Pure power; that's the only way to accurately and succinctly describe this piece of musical history. The Fillmore was filled to the brim with metalheads and non-metalhead viking metal enthusiasts enjoying the bands and enjoying the signature drink of the night: The Blue Khaos. At The Gates changed the atmosphere of the massive room from celebratory to melancholy with their brand of droning doom. Their long, hollow, sorrowful notes wafted slowly and painfully from the speakers which were shrouded with creepy black and white artwork. Despite the depressing tunes, the band was more than happy to interact with the crowd just after their set by throwing picks and drumsticks to a lucky few in the front row.

Arch Enemy's vocalist Alissa White-Gluz is a beast of epic proportions. Full stop. Arch Enemy took the stage at level 11. Guitars ripped old school riffs. Alissa's shocking blue hair thrashed and crashed like waves as she growled in a powerful manner, headbanged, and leapt from the drum riser over and over again. She brandished her bat wing sleeves as she crept along the stage like a werewolf stalking her prey or weilded the mic stand like a spear ready to be thrust through your heart. Arch Enemy is intense in so many ways, but at the end of they day, it's Just damn good metal.
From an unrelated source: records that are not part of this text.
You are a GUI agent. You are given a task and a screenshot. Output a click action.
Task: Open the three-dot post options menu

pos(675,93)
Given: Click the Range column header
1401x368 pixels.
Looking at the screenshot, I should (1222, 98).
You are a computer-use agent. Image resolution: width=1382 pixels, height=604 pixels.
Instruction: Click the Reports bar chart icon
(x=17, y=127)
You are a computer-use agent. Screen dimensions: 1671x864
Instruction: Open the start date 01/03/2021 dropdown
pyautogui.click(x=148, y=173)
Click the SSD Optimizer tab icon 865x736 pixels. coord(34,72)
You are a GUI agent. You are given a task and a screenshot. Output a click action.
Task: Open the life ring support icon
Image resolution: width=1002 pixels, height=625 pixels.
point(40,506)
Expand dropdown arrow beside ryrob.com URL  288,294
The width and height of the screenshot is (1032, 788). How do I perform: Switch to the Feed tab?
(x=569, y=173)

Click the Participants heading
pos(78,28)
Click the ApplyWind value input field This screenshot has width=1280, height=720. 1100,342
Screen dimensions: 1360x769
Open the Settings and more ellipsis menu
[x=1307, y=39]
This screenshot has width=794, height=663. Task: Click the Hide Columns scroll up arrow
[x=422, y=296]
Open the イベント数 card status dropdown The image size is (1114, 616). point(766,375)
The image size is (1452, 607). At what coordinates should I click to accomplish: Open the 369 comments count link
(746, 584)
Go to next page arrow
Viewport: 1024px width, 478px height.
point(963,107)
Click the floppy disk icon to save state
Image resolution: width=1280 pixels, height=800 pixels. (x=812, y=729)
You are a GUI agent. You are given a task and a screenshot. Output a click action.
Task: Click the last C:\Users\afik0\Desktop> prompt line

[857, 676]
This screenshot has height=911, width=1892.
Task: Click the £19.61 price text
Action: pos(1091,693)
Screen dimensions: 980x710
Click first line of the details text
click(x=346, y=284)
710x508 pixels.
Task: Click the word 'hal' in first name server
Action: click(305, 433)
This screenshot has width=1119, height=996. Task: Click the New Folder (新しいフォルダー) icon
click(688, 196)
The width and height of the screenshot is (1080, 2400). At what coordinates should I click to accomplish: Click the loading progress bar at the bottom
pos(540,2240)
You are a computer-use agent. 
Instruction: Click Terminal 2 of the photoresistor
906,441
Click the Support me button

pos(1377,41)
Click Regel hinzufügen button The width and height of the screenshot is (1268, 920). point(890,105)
Amon Amarth took the stage to the tune of "Run to the Hills" by Iron Maiden, and perhaps we should have heeded this warning. The band dressed in matching black t-shirts surrounded a gargantuan glowing viking helmet complete with fifteen-foot tall horns on which sat the drum kit. The highly-recognizable vocalist Johan Hegg sported a beautifully-carved drinking horn on his hip which swang around him as he paced the stage, taking to the risers to scream over the tops of the heads of his most ravenous fans. He's an imposing man, but he explained how happy he was to be performing in this great city. The band powered through hits like "Runes to My Memory," "First Kill," and, of course, "Guardians of Asgaard." You could feel the floor bounce as the mosh pit started up. Johan would beckon everyone to jump up and down with him which shook the floor even more, the chandeliers above head vibrating from the force. Not only was Amon Amarth visually spectacular, they brought out some characters to join them like a behorned, shrouded creature with glowing green eyes and two warriors who battled each other with swords and shields.

It's no wonder that Amon Amarth has such a wide fan base. Their show is what dreams, or nightmares, are made of.